Empiezan a desfilar diferentes platos con miso, un snack con pepino y miso, sopa de miso y hasta cheescake de miso. Suki nos pregunta qué nos parece y nos cuenta que los viernes da clases de salsa. Un japonés todoterreno que además es sommelier de 30 tipos de miso y que se le infla el pecho al hablar del miso katsu, carne de cerdo crujente envuelta en una capa de miso. “No compren miso en el supermercado”, sentencia Suki.
Los vende humo
Desde 1928 en una esquina de Tokio hay un local donde el humo invita a entrar a través de yakitoris, brochettes con las partes del pollo que se imaginen, desde hígado, piel, alita. Dentro del local nadie parece afectado por el nivel de humareda blanca que sale de las parrillas y que va directo a tres tipos que están sentados en la barra. Son pocos los que se preguntan si por la fumata están por elegir a un nuevo Papa.
Apostados en la vereda y con una cerveza helada de testigo, entre la humareda, manoteamos de distintas bandejas ya sin saber si es yakitori de alita, hígado o que carajo sea. Todo se baja con la cerveza, esa es la regla.
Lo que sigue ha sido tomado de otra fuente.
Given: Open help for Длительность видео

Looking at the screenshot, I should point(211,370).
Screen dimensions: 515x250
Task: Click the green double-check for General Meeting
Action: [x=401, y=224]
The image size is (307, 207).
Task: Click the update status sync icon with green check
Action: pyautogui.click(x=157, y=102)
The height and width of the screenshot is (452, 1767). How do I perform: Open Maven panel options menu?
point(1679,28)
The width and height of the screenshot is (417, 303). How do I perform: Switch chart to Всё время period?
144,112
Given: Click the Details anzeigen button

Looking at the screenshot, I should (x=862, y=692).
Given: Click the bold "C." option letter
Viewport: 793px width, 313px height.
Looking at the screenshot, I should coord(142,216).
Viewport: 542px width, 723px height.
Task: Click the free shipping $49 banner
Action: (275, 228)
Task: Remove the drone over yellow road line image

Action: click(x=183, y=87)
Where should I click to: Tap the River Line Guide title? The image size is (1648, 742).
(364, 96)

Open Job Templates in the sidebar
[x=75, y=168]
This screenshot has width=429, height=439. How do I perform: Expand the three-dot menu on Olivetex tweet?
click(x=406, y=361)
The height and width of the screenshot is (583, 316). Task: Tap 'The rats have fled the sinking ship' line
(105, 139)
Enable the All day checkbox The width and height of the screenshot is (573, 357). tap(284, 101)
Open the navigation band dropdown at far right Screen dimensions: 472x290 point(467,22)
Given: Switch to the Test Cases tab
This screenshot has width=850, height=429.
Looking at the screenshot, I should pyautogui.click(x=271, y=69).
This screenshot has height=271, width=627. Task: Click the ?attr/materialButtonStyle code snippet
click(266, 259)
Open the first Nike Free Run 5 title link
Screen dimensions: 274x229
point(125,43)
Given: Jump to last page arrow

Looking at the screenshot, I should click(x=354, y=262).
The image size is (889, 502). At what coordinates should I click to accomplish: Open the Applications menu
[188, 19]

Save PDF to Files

Increíble que una comida que empezó con las sobras que tiraban de los restaurantes hoy sea tan icónica de la comida callejera japonesa.
Así terminamos una experiencia gastronómica en Tokio donde pasamos de lo bello y lo efímero que significa el arte del sushi, haber creído que desafiamos a la parca con el pez globo hasta que todo se desvaneció como el humo que salía de las parrillas de los yakitoris. Así es comer en Tokio, bello y efímero.